[Recorded data]
════════════════════

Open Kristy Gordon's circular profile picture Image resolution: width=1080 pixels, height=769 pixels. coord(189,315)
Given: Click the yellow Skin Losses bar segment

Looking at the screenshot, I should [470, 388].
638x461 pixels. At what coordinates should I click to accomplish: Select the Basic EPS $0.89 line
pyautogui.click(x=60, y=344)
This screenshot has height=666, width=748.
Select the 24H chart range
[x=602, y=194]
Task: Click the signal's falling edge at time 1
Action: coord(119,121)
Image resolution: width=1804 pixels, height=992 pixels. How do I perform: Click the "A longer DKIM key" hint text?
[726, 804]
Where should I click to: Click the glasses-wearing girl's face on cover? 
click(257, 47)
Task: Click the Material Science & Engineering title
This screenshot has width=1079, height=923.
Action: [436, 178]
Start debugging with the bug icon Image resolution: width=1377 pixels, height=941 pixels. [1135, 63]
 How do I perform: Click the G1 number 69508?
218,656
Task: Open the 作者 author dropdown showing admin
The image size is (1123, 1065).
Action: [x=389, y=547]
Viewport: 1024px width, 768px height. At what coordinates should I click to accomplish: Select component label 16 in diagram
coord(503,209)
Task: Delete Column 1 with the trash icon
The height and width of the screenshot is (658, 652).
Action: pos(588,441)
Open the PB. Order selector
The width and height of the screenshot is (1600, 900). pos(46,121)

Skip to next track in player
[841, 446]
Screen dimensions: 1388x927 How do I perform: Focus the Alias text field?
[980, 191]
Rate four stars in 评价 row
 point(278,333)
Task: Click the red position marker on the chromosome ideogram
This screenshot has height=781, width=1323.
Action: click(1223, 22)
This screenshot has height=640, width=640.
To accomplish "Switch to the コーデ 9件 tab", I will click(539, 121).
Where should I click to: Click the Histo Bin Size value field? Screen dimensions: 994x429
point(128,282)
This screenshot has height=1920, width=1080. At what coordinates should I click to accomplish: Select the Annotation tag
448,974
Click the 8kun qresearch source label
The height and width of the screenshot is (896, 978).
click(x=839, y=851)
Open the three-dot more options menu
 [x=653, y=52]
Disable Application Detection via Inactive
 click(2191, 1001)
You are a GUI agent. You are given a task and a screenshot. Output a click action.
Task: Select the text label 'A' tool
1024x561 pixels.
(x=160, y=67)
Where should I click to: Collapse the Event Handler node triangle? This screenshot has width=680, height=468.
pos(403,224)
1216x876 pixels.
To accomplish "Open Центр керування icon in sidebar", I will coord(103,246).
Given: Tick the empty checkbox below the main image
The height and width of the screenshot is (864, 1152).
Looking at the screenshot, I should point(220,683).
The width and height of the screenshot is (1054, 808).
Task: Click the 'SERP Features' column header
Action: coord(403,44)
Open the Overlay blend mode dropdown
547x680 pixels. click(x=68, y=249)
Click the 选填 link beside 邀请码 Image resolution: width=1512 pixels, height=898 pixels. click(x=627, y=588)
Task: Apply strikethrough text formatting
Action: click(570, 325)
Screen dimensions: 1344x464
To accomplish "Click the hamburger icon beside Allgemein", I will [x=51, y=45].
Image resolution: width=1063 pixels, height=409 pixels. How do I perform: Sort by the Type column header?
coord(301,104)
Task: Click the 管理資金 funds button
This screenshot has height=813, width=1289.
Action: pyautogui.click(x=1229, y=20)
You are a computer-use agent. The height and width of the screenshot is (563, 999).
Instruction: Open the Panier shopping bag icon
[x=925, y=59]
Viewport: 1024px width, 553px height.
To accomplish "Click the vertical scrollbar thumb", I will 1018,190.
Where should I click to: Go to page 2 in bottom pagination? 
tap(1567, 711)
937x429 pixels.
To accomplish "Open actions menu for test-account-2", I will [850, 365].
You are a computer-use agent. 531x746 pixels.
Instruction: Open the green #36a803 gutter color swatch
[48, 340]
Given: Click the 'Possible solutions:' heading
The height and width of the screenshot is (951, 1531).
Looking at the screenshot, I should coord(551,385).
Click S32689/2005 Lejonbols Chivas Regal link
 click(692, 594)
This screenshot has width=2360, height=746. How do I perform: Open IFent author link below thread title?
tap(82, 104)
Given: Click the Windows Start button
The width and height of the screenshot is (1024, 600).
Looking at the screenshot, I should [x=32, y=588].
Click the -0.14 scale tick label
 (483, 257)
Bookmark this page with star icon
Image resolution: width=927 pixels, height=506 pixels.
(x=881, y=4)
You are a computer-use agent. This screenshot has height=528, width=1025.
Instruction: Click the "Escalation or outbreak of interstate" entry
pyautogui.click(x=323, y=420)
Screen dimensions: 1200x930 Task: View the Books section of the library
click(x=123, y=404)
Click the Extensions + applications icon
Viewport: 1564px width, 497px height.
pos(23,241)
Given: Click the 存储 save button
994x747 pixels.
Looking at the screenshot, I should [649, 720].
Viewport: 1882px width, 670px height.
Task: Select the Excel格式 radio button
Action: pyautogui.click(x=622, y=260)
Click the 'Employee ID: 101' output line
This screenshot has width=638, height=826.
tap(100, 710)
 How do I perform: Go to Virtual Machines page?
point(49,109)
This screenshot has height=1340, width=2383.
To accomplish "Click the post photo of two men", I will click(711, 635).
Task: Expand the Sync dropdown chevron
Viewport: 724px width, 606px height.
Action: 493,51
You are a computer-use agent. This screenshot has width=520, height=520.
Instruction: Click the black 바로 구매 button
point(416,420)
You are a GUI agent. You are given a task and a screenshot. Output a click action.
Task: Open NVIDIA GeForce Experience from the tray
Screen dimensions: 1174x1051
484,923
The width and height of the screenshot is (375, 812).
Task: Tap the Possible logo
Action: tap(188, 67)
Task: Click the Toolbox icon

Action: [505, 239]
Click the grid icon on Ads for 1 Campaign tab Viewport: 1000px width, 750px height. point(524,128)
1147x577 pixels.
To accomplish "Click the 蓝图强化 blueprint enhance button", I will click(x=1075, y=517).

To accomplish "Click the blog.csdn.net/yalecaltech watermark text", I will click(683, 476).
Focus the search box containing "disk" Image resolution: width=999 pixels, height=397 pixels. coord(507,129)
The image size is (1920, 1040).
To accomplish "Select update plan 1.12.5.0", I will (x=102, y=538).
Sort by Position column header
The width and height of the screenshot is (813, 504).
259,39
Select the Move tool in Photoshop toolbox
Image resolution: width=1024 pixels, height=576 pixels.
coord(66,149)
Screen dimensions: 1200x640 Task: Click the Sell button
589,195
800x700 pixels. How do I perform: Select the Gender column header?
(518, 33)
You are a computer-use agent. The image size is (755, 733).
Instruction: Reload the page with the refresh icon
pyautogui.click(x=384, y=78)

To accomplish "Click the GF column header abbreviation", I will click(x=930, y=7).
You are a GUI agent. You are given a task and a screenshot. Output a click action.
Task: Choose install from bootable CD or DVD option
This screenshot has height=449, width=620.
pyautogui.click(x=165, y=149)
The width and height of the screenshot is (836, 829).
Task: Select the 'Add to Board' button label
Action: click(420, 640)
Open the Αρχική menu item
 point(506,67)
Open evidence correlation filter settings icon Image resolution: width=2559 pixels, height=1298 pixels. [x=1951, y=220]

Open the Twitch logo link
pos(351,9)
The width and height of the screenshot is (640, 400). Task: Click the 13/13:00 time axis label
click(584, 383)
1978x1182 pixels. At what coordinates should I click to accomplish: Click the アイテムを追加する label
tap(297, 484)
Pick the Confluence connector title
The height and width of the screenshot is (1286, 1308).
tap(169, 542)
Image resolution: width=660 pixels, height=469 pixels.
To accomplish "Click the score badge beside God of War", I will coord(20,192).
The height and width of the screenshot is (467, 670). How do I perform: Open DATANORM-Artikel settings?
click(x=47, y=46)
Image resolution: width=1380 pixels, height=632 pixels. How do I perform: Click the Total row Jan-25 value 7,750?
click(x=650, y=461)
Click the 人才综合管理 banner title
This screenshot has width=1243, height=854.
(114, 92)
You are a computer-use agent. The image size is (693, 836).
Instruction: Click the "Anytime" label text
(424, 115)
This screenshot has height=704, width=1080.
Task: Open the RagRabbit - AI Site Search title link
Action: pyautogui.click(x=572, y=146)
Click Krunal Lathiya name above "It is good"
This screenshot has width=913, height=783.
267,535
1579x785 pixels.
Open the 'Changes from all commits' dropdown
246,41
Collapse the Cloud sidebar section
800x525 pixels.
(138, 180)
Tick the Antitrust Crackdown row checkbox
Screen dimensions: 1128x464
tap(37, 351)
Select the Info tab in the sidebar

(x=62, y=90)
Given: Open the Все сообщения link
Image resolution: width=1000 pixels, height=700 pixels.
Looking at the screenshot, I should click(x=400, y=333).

════════════════════

■ WHAT YOU SHOULD DO
Wherever the word "Start" appears in the records above, copy that line.

■ EXERCISE OUTPUT
Start debugging with the bug icon Image resolution: width=1377 pixels, height=941 pixels. [1135, 63]
Given: Click the Windows Start button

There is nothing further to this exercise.